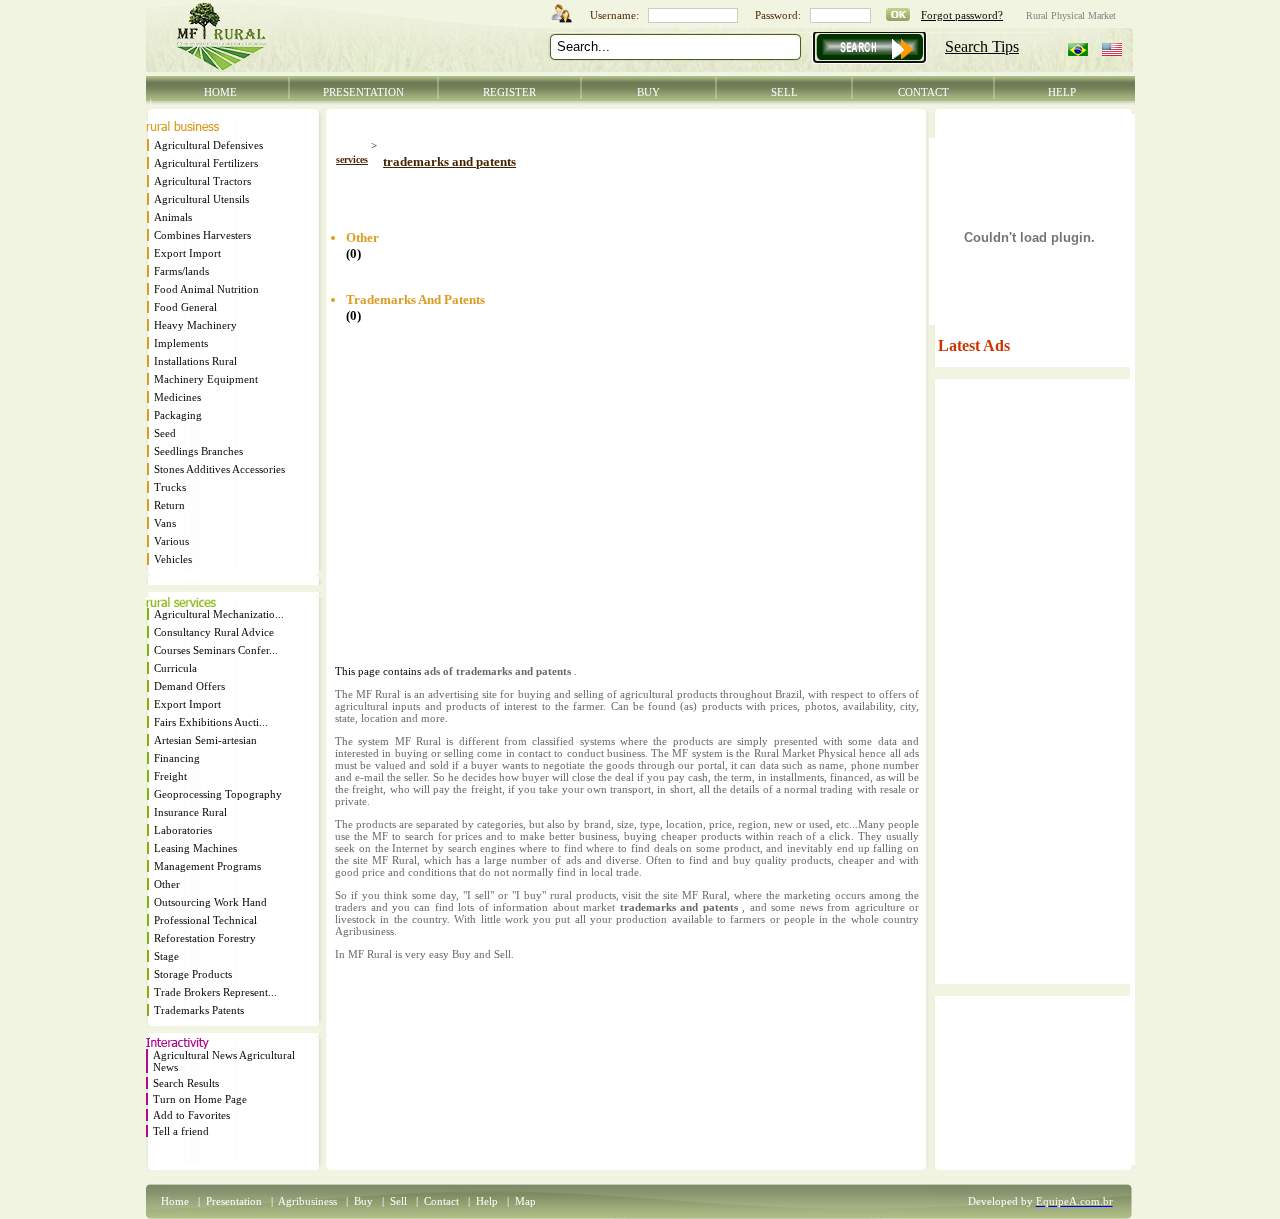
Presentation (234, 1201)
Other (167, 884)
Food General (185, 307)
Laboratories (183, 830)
---
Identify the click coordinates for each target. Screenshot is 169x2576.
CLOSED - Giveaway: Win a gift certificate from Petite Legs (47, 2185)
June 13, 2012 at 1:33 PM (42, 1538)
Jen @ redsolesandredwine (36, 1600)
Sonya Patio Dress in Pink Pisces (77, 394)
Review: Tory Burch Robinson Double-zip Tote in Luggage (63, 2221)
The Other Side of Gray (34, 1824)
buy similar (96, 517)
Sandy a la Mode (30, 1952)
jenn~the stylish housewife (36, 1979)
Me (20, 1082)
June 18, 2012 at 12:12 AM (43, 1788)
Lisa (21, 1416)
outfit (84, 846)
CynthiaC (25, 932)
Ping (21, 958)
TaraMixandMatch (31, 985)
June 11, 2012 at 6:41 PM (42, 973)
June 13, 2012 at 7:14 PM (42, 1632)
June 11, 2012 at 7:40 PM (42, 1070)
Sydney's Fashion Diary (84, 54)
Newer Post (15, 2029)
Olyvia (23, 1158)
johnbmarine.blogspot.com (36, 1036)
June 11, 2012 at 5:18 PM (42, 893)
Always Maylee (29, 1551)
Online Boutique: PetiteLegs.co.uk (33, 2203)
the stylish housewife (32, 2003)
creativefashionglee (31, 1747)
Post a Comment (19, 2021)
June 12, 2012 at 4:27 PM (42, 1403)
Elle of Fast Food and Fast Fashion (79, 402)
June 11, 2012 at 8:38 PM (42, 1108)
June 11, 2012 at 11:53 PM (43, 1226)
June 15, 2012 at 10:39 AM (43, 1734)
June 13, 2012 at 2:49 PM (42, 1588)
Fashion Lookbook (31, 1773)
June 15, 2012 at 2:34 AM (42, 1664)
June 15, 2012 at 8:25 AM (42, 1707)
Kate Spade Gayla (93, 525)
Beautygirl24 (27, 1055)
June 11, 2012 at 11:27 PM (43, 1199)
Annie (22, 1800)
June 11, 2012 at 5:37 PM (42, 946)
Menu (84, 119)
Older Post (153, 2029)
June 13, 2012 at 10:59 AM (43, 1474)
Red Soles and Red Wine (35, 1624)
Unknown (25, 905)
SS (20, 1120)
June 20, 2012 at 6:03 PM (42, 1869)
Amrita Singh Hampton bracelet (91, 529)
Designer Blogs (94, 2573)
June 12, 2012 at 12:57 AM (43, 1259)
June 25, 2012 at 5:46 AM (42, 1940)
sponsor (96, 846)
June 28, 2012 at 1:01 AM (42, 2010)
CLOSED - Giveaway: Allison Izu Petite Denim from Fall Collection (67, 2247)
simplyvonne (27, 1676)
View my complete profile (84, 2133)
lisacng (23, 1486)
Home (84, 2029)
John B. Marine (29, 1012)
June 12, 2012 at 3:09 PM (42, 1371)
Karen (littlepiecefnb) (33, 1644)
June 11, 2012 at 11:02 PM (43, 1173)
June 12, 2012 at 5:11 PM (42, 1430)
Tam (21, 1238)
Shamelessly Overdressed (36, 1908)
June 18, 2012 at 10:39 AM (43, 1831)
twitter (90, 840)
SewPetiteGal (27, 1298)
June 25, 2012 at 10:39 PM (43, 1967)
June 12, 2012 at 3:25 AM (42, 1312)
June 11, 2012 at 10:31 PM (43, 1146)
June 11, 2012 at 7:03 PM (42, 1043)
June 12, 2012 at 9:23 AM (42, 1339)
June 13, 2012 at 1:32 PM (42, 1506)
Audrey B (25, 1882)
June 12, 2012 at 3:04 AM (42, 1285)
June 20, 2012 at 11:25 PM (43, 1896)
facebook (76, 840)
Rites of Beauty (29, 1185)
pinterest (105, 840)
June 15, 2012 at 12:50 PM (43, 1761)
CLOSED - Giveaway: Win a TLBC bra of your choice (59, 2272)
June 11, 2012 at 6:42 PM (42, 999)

Exercise prompt: Above are the entries. Copy exactly the part that opens with the line containing "Presentation (234, 1201)" and closes with the line containing "Laboratories (183, 830)", and no more.

Worked solution:
Presentation (234, 1201)
Other (167, 884)
Food General (185, 307)
Laboratories (183, 830)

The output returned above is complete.